David Masover wrote:
> On Saturday 09 June 2007 12:59:08 Joost van den Broek wrote:
>> Hi,
>>
>> I'm currently building a system with two primary nodes with ocfs2 on top
>> of drbd.
> [...]
>> E.g. the cable on eth1 gets disconnected, both hosts will still be
>> available through eth0, thus load-balancing continues to happen. Of
>> course, this is very bad behaviour and both hosts will get almost
>> inconsistent data immediately.
>>
>> I would think that there should be some ping check through the other
>> interface to ensure the other host has died completely, and if it's
>> still reachable, one host should get the inconsistent status (or even
>> panic).

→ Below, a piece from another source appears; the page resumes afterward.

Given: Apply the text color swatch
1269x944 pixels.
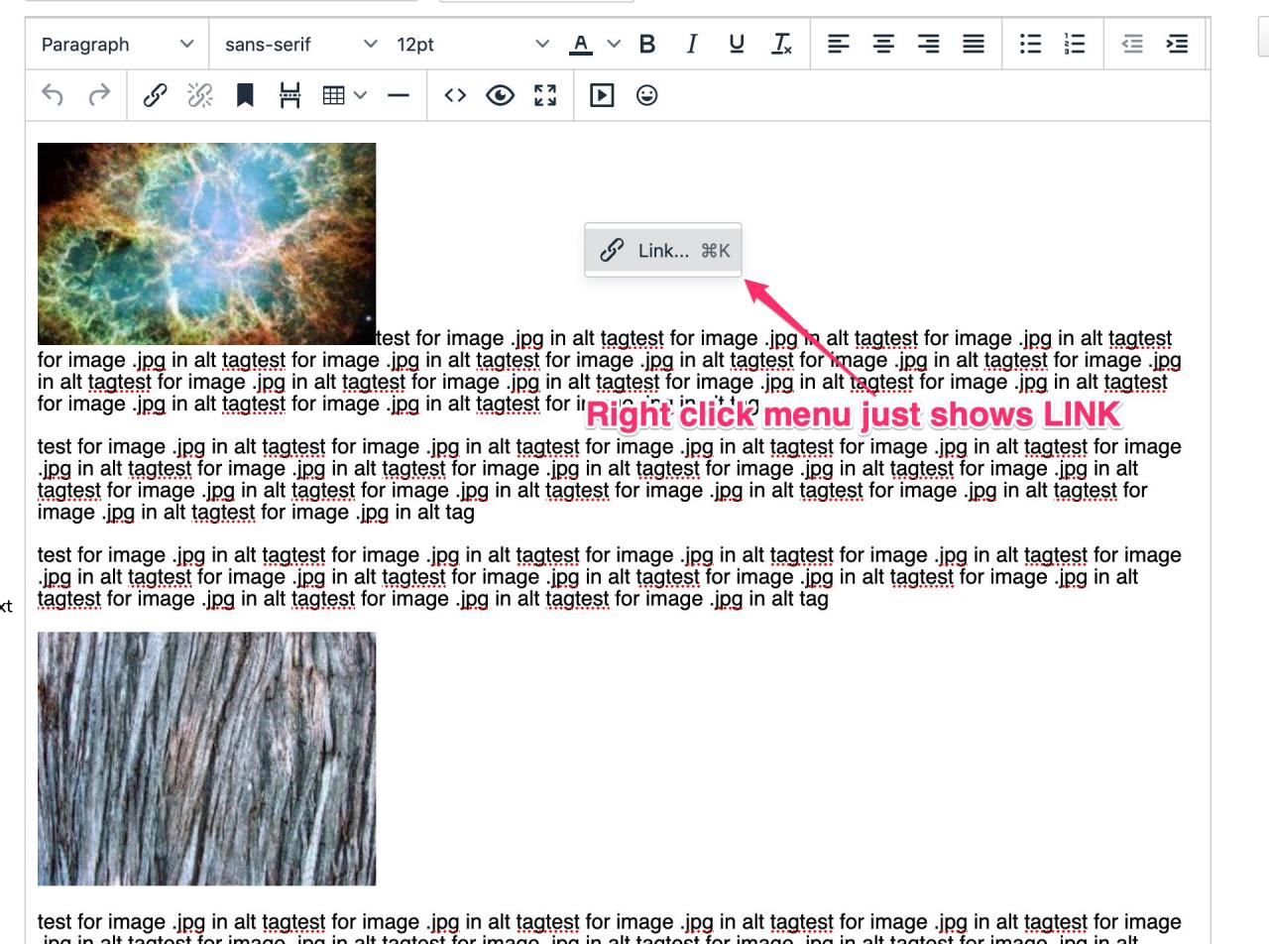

Or are there other ways to do what I want?
> 
> ocfs2 will "fence" a host if it loses its connection to that host or to the 
> storage. It does this in earlier versions by panicing, and I believe later 
> versions contain the option of rebooting instead. The downside is, both hosts 
> will probably panic. Upside is, if it's a temporary problem, rebooting might 
> solve it -- the boot scripts will wait for both hosts to come up.
> 
> It looks like drbd itself likes to rely on heartbeat to handle this kind of 
> situation. There are plenty of options for how to proceed when connectivity 
> is restored, even to the point of panicing one host, but I don't see any 
> options for what happens at the disconnect.
> 
> It does look like heartbeat could be scripted to do what you want, though, 
> assuming ocfs2 doesn't just panic everything. I would hardcode one host to 
> automatically assume it's the primary (and take over), and the other to 
> automatically die, assuming they can still find each other. On the secondary, 
> you'd do:
> 
> <insert commands to kill -9 apache or whatever. Also may want to kill anything 
> you find holding the device open (fuser -m).>
> ifdown eth0   # (on Debian-like systems.)
> umount /dev/drbd0
> drbdadm secondary r0
> drbdadm invalidate r0
> 
> Because you've brought down one interface on purpose, and the other is down 
> anyway, the primary node should figure out that it's alone, and could be 
> configured to take over the secondary's IP address. If that does happen, you 
> may not even have to reconfigure your load balancing, it'll just "load 
> balance" over the same box.
> 
> Then, when connectivity is restored (via eth1), you'd just:
> 
> drbdadm primary r0
> mount /dev/drbd0
> ifup eth0
> <insert commands to start apache or whatever>
> 
> Disclaimer: I've never used heartbeat, just a poor-man's hack with ping and 
> cron. I may have no clue what I'm talking about. However, docs look pretty 
> thorough over at http://www.linux-ha.org/

Thanks for your response. I know such things can be done with heartbeat,
but I can't figure out how to let it react on just one interface going
down instead of the whole network connection. It's possible to ucast or
mcast on multiple interfaces with heartbeat, but afaik there is no such
thing as "if u/mcast on eth1 does not respond, but u/mcast on eth0 does,
then things need to be done". That's why I was wondering if this
couldn't be handled internally by drbd, that would make things much easier.